**Exercise prompt:** Please put the lines of the records from the one holding "The width and" through the one holding "click(x=677, y=23)", inclusive, into a numbered list, and leave out any blank lines.

**Dataset rows:**
★ ★ ★ ★

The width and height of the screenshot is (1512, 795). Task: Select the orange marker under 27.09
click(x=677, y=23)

★ ★ ★ ★

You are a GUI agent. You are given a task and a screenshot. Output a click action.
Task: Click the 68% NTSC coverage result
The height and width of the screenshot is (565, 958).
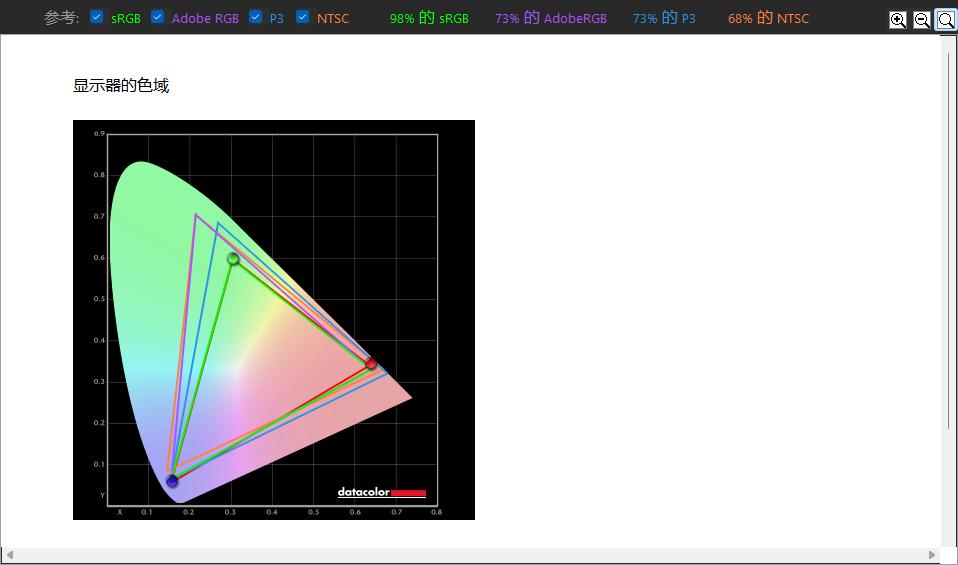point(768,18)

★ ★ ★ ★

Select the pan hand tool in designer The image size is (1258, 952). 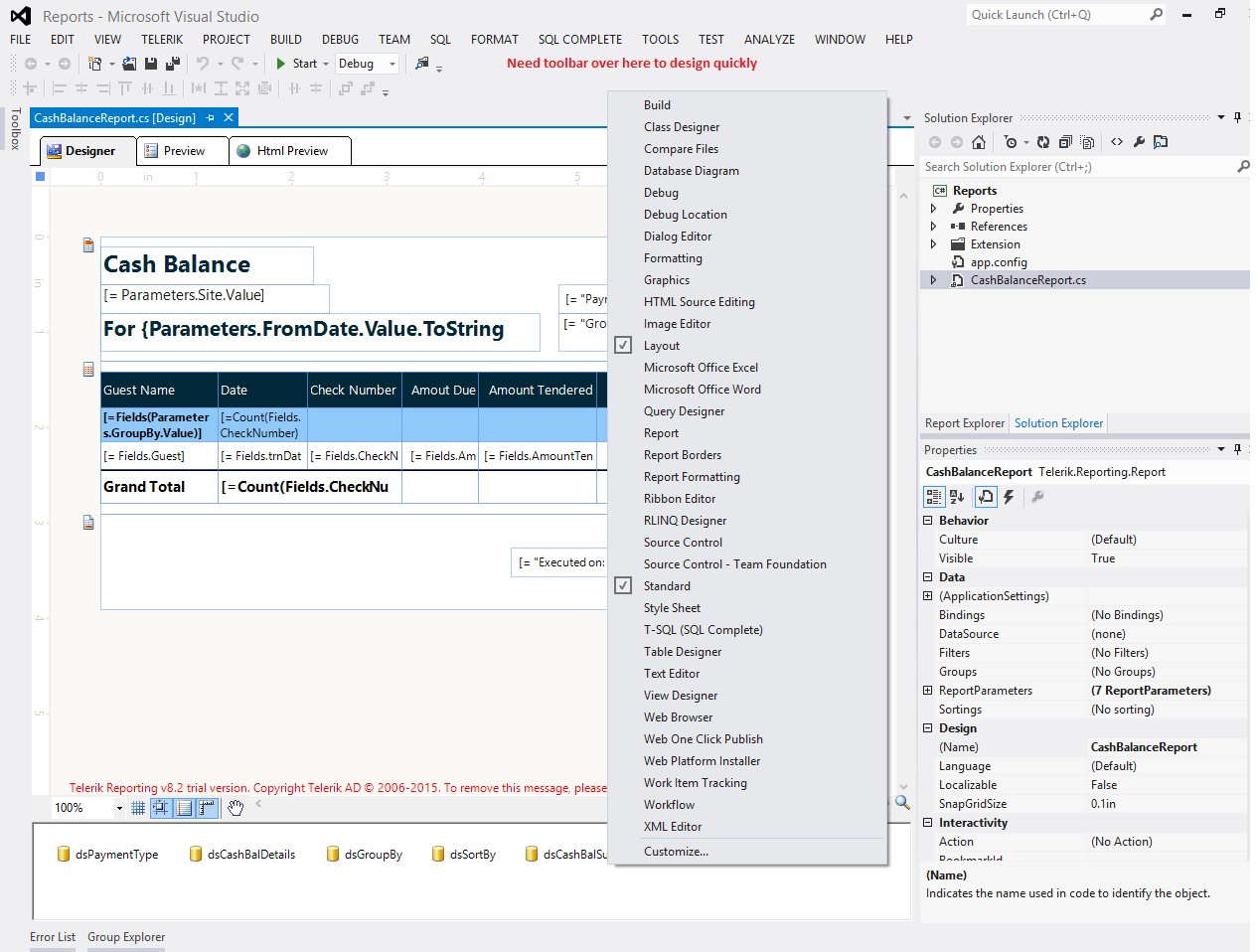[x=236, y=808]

★ ★ ★ ★

**Response to this exercise:**
1. The width and height of the screenshot is (1512, 795). Task: Select the orange marker under 27.09
2. click(x=677, y=23)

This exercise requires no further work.